Pesquisadores do Programa de Pós-Graduação em Sociedade, Natureza e Desenvolvimento (PPGSND) da Universidade Federal do Oeste do Pará (Ufopa) realizaram um estudo que identificou a presença de metais tóxicos, como mercúrio, arsênio, cádmio e chumbo, em peixes consumidos em diversas localidades.
A coleta de amostras foi feita nos municípios de Faro, Juruti, Santarém e Oriximiná, na região do Baixo Amazonas, além de Itaituba, no Sudoeste do Pará.
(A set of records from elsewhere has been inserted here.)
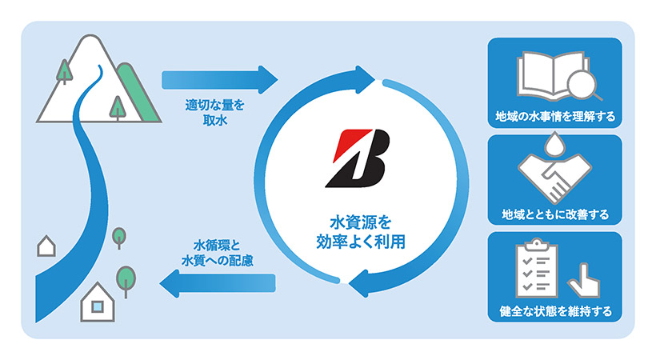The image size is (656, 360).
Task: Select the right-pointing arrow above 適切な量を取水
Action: click(x=219, y=80)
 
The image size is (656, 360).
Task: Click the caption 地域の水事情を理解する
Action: click(x=554, y=118)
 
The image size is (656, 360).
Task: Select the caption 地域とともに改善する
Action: click(x=554, y=214)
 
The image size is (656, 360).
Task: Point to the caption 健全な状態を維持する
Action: click(x=554, y=312)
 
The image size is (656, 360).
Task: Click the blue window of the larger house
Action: click(x=97, y=306)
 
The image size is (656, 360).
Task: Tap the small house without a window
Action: click(x=46, y=245)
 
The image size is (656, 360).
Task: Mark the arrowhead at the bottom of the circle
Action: click(x=359, y=283)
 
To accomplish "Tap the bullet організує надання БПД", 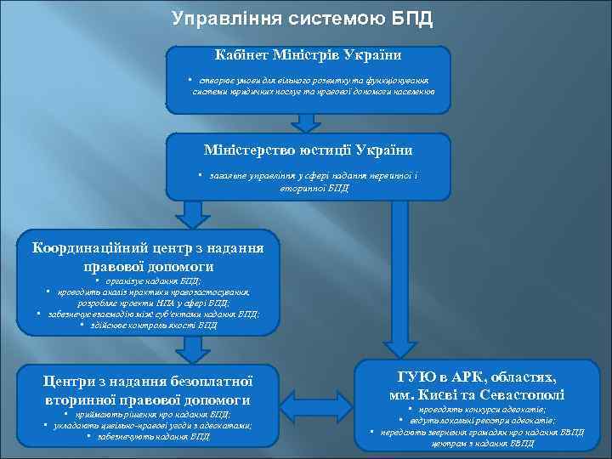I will coord(150,282).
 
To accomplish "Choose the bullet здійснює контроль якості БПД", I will coord(150,324).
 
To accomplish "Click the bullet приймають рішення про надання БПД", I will coord(150,414).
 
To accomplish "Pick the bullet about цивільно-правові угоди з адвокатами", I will coord(150,425).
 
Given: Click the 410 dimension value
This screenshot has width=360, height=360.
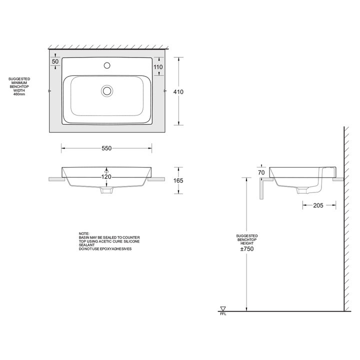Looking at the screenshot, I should pyautogui.click(x=178, y=92).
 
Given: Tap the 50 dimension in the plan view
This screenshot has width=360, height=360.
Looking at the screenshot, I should pyautogui.click(x=55, y=61).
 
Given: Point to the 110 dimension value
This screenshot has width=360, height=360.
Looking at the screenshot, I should pyautogui.click(x=159, y=66).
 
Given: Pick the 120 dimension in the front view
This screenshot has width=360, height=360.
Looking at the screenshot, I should pyautogui.click(x=106, y=176).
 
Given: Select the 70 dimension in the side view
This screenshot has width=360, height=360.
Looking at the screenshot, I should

O estudo não conclui que os peixes estão impróprios para o consumo, pois algumas espécies predadoras apresentaram baixa concentração de substâncias tóxicas.
As espécies analisadas incluem tucunaré, surubim-pintado, pirarucu e piranha, que são predadoras, além de aracu e acari, que não são predadoras. A escolha dessas espécies se deu pela sua presença em todas as localidades e pelo seu valor na alimentação local.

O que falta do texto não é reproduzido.